Tim is the original author of MS-DOS, Versions 1.x, which he wrote in 1980-82 while employed by Seattle Computer Products and Microsoft. He was also the founder of Falcon Technology, which was eventually sold, to Phoenix Technologies, the ROM BIOS maker. He can be reached through the DDJ office.
It is the nature of assembly language programmers to always look for ways to make their programs faster and smaller. Over the years, the individual programmer develops a personal catalog of tricks and techniques that squeeze out a few bytes here or a few clocks there. My own catalog of 8086 tricks has been 13 years in the making, including a few from the 8080 that survived the translation.
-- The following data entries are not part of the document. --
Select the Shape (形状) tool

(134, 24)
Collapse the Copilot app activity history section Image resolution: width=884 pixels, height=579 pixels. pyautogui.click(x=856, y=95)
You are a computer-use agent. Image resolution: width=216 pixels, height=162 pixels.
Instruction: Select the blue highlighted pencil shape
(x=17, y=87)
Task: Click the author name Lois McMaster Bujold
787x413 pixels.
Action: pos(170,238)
One of the original motivations for finding some of these alternatives to the obvious approach is the severe "branch penalty" of the 8086 and 8088. When a conditional jump is taken on the 8086/8088, four times as many clock cycles are required (16) as when the jump is not taken. However, this penalty has been reduced on the 286 and 386. When taking a conditional jump, the newer processors require only seven clocks, plus one clock for each byte in the instruction at the target of the jump. That is, if you're jumping to an instruction that is 2 bytes long, the conditional jump takes nine clocks. This improvement means that several of the nine tricks presented here are of little or no value on the 286 and 386. However, I have presented them anyway so you'll know what they do if you see them. They are also still useful for code targeted to the 8086/8088.
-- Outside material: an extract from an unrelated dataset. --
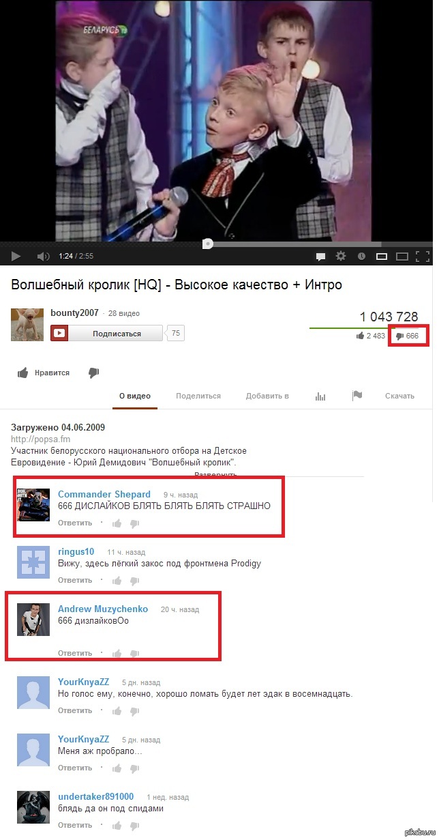Viewport: 439px width, 840px height.
Task: Open the Добавить в tab
Action: (267, 396)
For each of these tricks, I have compared its size and speed to the "direct" approach. Because the 286 is now the largest selling processor in PCs, I have used 286 clock counts to compare timing. When conditional jumps branch out of the presented code sequence, I assume the target instruction is 2-bytes long so that the branch would take nine clocks.
Converts a binary number in AL, range 0 to 0FH, to the appropriate ASCII character.
add al, "0" ;Handle 0 - 9 cmp al, "9" ;Did it work? jbe HaveAscii add al, "A" - ("9" + 1) ;Apply correction for 0AH - 0FH HaveAscii:
Direct approach: 8 bytes, 12 clocks for 0AH-0FH, 15 clocks for 0 - 9.
add al, 90H ;90H - 9FH daa ;90H - 99H, 00H -05H + CY adc al, 40H ;0D0H - 0D9H+CY, 41H - 46H daa ;30H - 39H, 41H -46H = "0"-"9", "A"-"F"
Trick: 6 bytes, 12 clocks.
Find absolute value of signed integer in AX.
or ax, ax ;Set flags jns AxPositive ;Already the right answer if positive neg ax ;It was negative, so flip sign AxPositive:
Direct approach: 6 bytes, 7 clocks if negative, 11 clocks if positive.
cwd ;Extend sign through dx xor ax,dx ;Complement ax if negative sub ax,dx ;Increment ax if it was negative
Trick: 5 bytes, 6 clocks.
Given signed integers in AX and BX, return smaller in AX.
cmp ax,bx jl AxSmaller xchg ax,bx ;Swap smaller into ax AxSmaller:
Direct approach: 5 bytes, 8 clocks if ax >= bx, 11 clocks otherwise.
sub ax,bx ;Could overflow if signs are different!! cwd ;dx = 0 if ax >= bx, dx = 0FFFFH if ax < bx and ax,dx ;ax = 0 if ax >= bx, ax = ax - bx if ax < bx add ax,bx ;ax = bx if ax >=bx, ax = ax if ax < bx
Trick: 7 bytes, 8 clocks. Doesn't work if |ax - bx| > 32K. Not recommended.
Convert ASCII character in AL to uppercase if it's lower-case, otherwise leave unchanged.
cmp al,"a" jb CaseOk cmp al,"z" ja CaseOk sub al,"a" - "A" ;In range "a" - "z", apply correction CaseOk:
Direct approach: 10 bytes, 12 clocks if less than "a" (number, capital letter, control character, most symbols), 15 clocks if lowercase, 18 clocks if greater than "z" (a few symbols and graphics characters).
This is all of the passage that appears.